The response should consist of every line below, restated exactly, with no pictures.

** Task data follows **

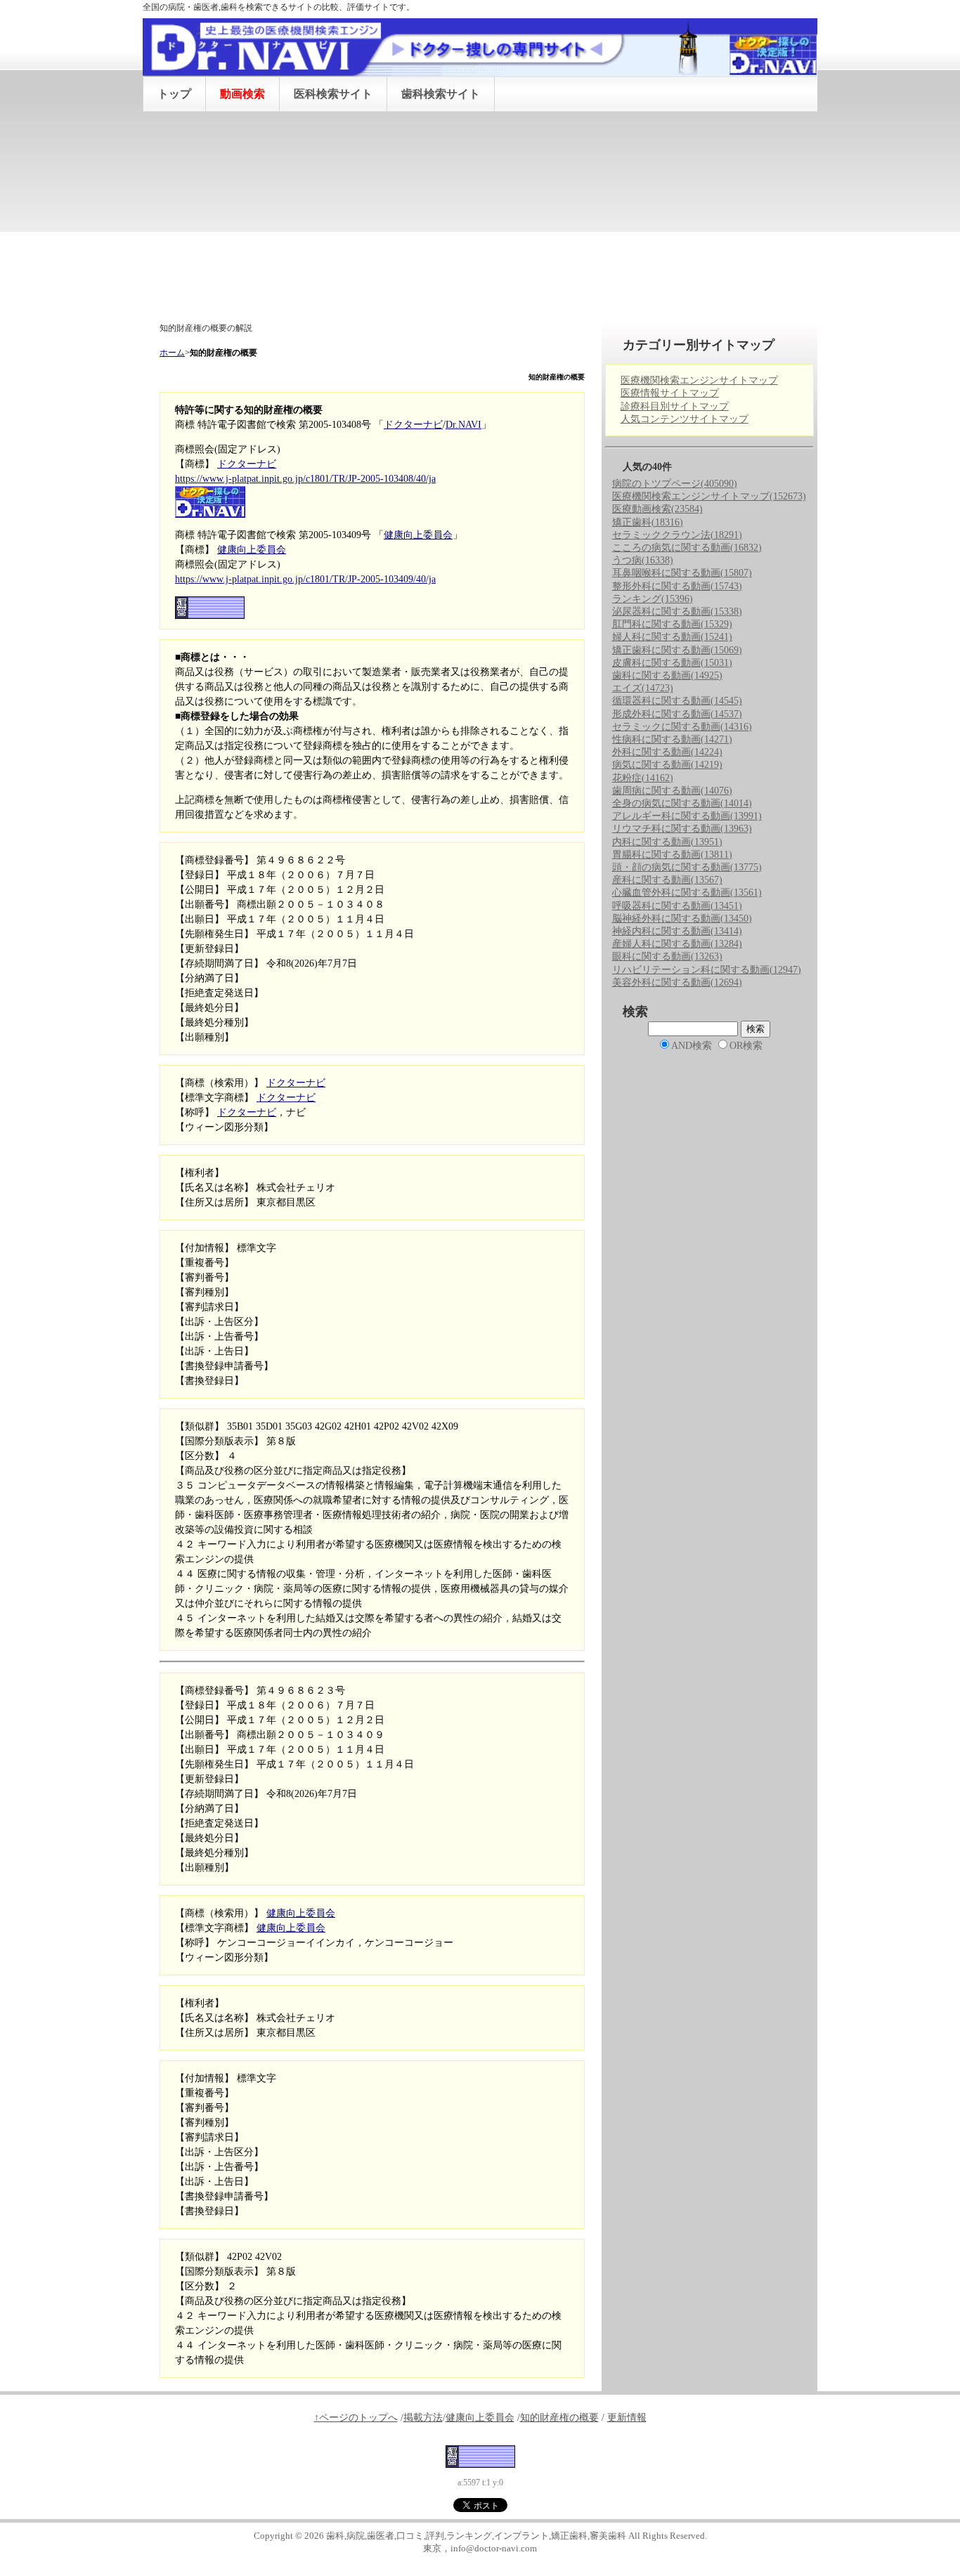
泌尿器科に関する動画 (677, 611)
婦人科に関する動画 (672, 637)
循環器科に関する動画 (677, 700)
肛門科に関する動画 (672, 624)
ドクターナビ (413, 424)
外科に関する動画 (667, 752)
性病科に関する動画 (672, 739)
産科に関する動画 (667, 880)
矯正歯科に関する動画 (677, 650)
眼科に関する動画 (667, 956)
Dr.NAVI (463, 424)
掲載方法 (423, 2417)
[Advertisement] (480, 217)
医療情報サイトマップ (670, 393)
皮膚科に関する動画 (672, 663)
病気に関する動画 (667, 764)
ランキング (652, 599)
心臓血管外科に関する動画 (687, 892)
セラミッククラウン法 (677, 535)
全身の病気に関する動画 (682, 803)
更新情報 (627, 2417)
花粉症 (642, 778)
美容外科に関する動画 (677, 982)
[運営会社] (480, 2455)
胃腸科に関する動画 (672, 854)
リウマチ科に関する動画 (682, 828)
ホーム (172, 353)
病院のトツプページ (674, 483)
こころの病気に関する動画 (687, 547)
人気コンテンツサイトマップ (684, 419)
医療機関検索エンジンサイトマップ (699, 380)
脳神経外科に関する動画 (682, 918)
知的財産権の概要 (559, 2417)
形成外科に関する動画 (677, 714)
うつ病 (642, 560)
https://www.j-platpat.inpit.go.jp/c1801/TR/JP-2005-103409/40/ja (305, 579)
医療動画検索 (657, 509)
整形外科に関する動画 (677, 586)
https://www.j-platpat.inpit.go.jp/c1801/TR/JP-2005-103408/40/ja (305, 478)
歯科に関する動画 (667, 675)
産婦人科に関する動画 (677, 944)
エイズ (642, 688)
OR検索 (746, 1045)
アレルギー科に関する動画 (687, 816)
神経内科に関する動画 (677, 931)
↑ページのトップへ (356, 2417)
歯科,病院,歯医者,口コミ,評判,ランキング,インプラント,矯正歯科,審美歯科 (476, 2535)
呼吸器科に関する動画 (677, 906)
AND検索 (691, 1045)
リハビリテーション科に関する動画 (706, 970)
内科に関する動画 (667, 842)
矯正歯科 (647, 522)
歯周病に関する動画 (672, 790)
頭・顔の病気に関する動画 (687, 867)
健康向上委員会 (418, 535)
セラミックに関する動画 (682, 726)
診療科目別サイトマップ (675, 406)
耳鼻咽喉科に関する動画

** End of Task data **

**Response**
泌尿器科に関する動画 (677, 611)
婦人科に関する動画 (672, 637)
循環器科に関する動画 (677, 700)
肛門科に関する動画 (672, 624)
ドクターナビ (413, 424)
外科に関する動画 (667, 752)
性病科に関する動画 (672, 739)
産科に関する動画 (667, 880)
矯正歯科に関する動画 (677, 650)
眼科に関する動画 (667, 956)
Dr.NAVI (463, 424)
掲載方法 (423, 2417)
[Advertisement] (480, 217)
医療情報サイトマップ (670, 393)
皮膚科に関する動画 (672, 663)
病気に関する動画 (667, 764)
ランキング (652, 599)
心臓血管外科に関する動画 (687, 892)
セラミッククラウン法 (677, 535)
全身の病気に関する動画 (682, 803)
更新情報 (627, 2417)
花粉症 (642, 778)
美容外科に関する動画 (677, 982)
[運営会社] (480, 2455)
胃腸科に関する動画 (672, 854)
リウマチ科に関する動画 (682, 828)
ホーム (172, 353)
病院のトツプページ (674, 483)
こころの病気に関する動画 (687, 547)
人気コンテンツサイトマップ (684, 419)
医療機関検索エンジンサイトマップ (699, 380)
脳神経外科に関する動画 (682, 918)
知的財産権の概要 (559, 2417)
形成外科に関する動画 (677, 714)
うつ病 (642, 560)
https://www.j-platpat.inpit.go.jp/c1801/TR/JP-2005-103409/40/ja (305, 579)
医療動画検索 (657, 509)
整形外科に関する動画 (677, 586)
https://www.j-platpat.inpit.go.jp/c1801/TR/JP-2005-103408/40/ja (305, 478)
歯科に関する動画 (667, 675)
産婦人科に関する動画 (677, 944)
エイズ (642, 688)
OR検索 (746, 1045)
アレルギー科に関する動画 (687, 816)
神経内科に関する動画 (677, 931)
↑ページのトップへ (356, 2417)
歯科,病院,歯医者,口コミ,評判,ランキング,インプラント,矯正歯科,審美歯科 (476, 2535)
呼吸器科に関する動画 (677, 906)
AND検索 (691, 1045)
リハビリテーション科に関する動画 (706, 970)
内科に関する動画 (667, 842)
矯正歯科 (647, 522)
歯周病に関する動画 (672, 790)
頭・顔の病気に関する動画 (687, 867)
健康向上委員会 (418, 535)
セラミックに関する動画 (682, 726)
診療科目別サイトマップ (675, 406)
耳鼻咽喉科に関する動画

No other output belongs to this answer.